> **What this exercise asks**
a - In the road-trip account, swap "targa top" for "roof panel" and write out everything from "Heading west towards" down to "it back on.".
b - Carry on the road-trip account through the Rockies, picking up right after its final sentence.

> **Extract provided**
-------

Our route took us through Banff National Park, and included a brief stop at Banff, which was tourist-alpine cutesy. We were glad to get back on the road. Lake Louise was impressive, but we had to wade our way through the busloads of Japanese tourists, all of whom seemed intent on buying bits of polished purple amber, made in Poland, at the gift shop.
Heading west towards Jasper, we took off the targa top and blasted through the Rockies. Surprisingly, perhaps because you sit so deep in the car and the windshield rake is so extreme, removing the top didn’t provide the same sense of airiness you have when you take off a 914 or 308 top. Also, with the top off, there was tremendous wind noise from the B-pillar, right next to your ear. So after 100 miles or so, we put it back on.

-------

> **Data lines**
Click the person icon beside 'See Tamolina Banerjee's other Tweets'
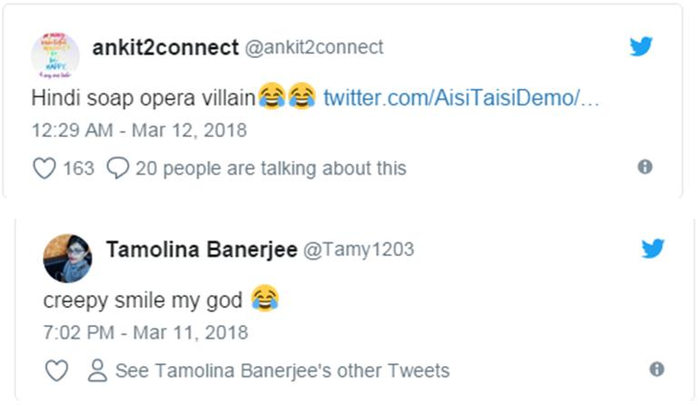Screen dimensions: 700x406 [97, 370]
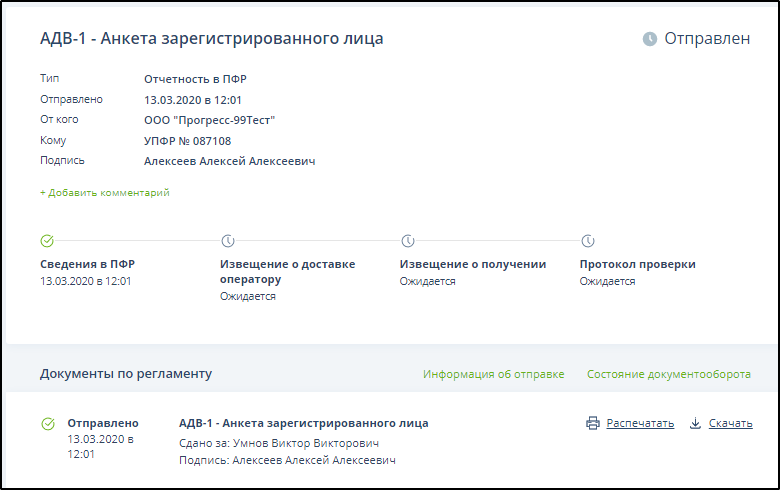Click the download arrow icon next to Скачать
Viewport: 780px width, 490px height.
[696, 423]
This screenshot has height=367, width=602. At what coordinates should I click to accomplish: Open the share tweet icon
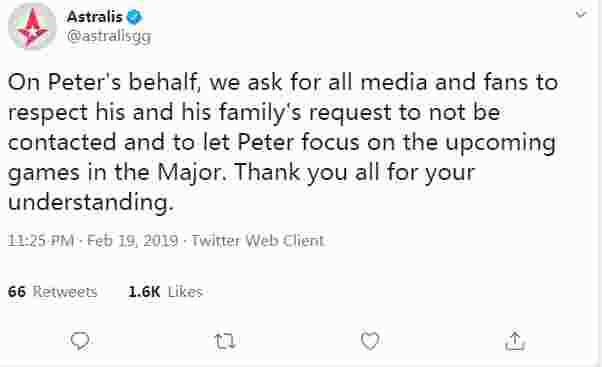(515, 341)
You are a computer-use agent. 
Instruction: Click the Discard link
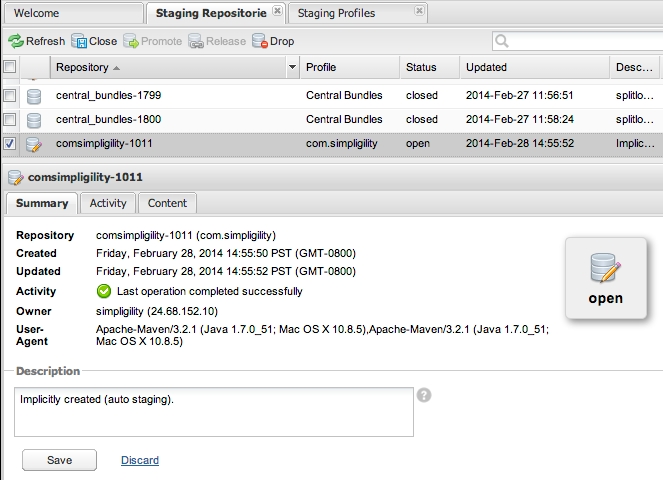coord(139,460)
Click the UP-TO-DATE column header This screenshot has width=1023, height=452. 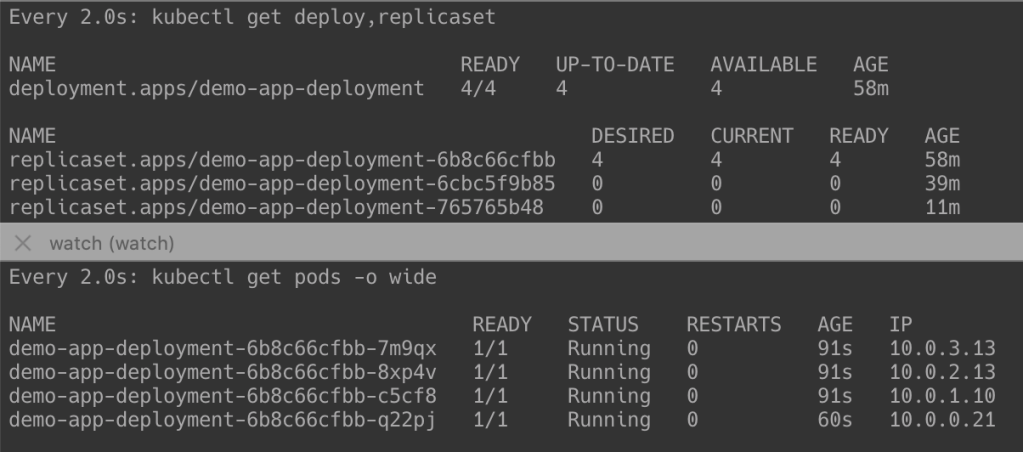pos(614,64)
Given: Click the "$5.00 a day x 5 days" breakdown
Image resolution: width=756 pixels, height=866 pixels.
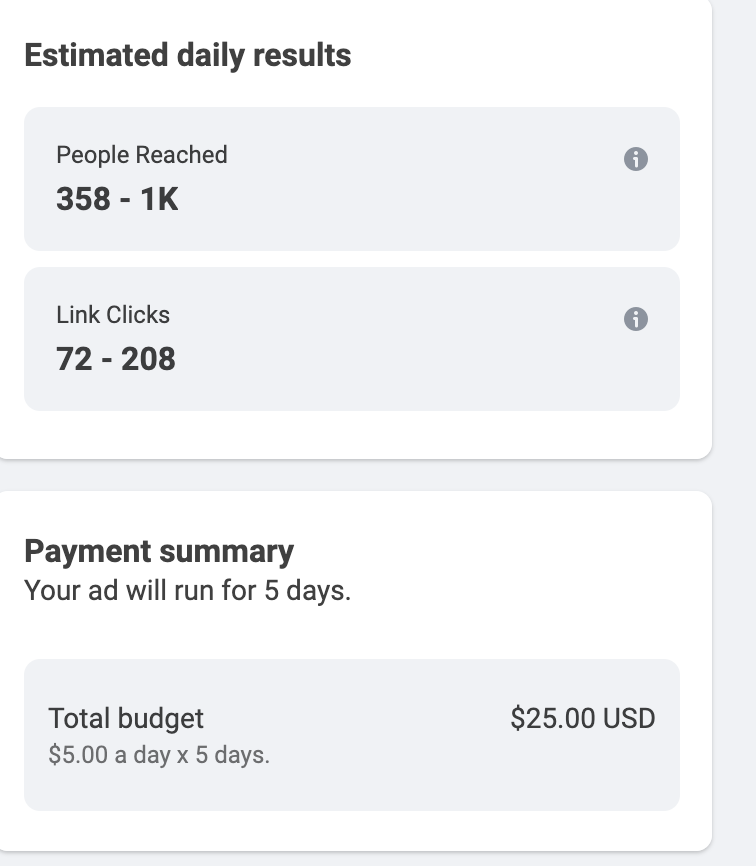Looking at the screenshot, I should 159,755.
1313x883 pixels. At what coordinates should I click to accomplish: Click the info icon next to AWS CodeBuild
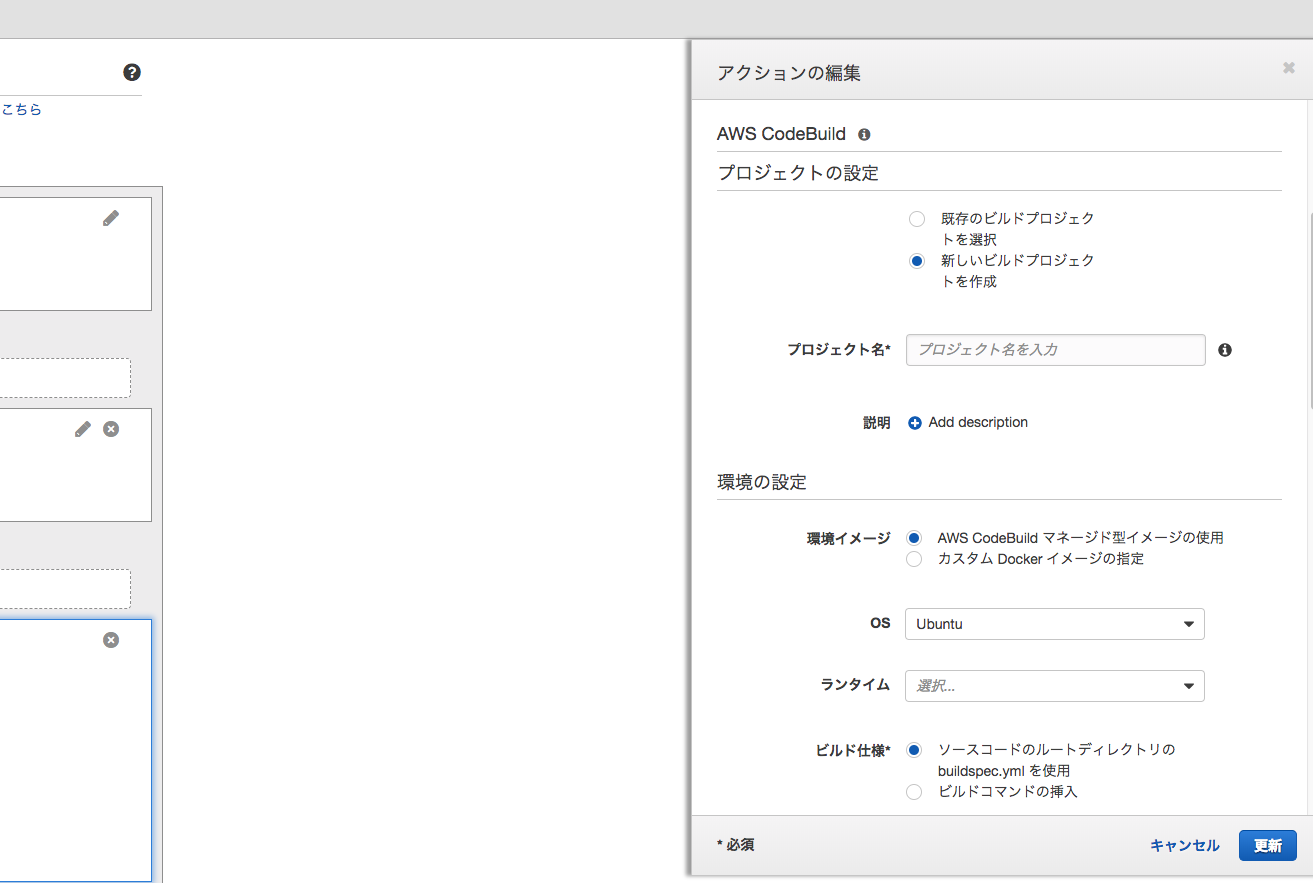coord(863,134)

-------

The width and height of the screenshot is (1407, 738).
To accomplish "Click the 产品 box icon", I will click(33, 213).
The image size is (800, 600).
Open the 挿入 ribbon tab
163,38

-------

> **Responses**
a -
Heading west towards Jasper, we took off the roof panel and blasted through the Rockies. Surprisingly, perhaps because you sit so deep in the car and the windshield rake is so extreme, removing the top didn’t provide the same sense of airiness you have when you take off a 914 or 308 top. Also, with the top off, there was tremendous wind noise from the B-pillar, right next to your ear. So after 100 miles or so, we put it back on.

b -
I fiddled with the adjustable suspension and found that the stiffer settings made the car ride more harshly, but really didn’t make it handle any better. The rebound control of the shocks didn’t seem particularly effective, and the car just didn’t bite when you tried to get a set before powering into a turn. And the vibration through the steering wheel was evolving from a minor annoyance to a real distraction.
The scenery changed from majestic mountains to lush greenery as we entered the Fraser Valley. Chetwynd, BC was our stopping point. Bjarne suggested the Chetwynd Court Motel. I pointed out that most of the furniture from the rooms seemed to have been piled up in the middle of the parking lot, and the occupants were all cooking on their $3.95 hibachi grills in front of their rooms—never a good sign.
The Pine Cone Motor Inn was our choice ($59 CND, about $41 US). Once again, the Four Seasons was bested in the microwave category.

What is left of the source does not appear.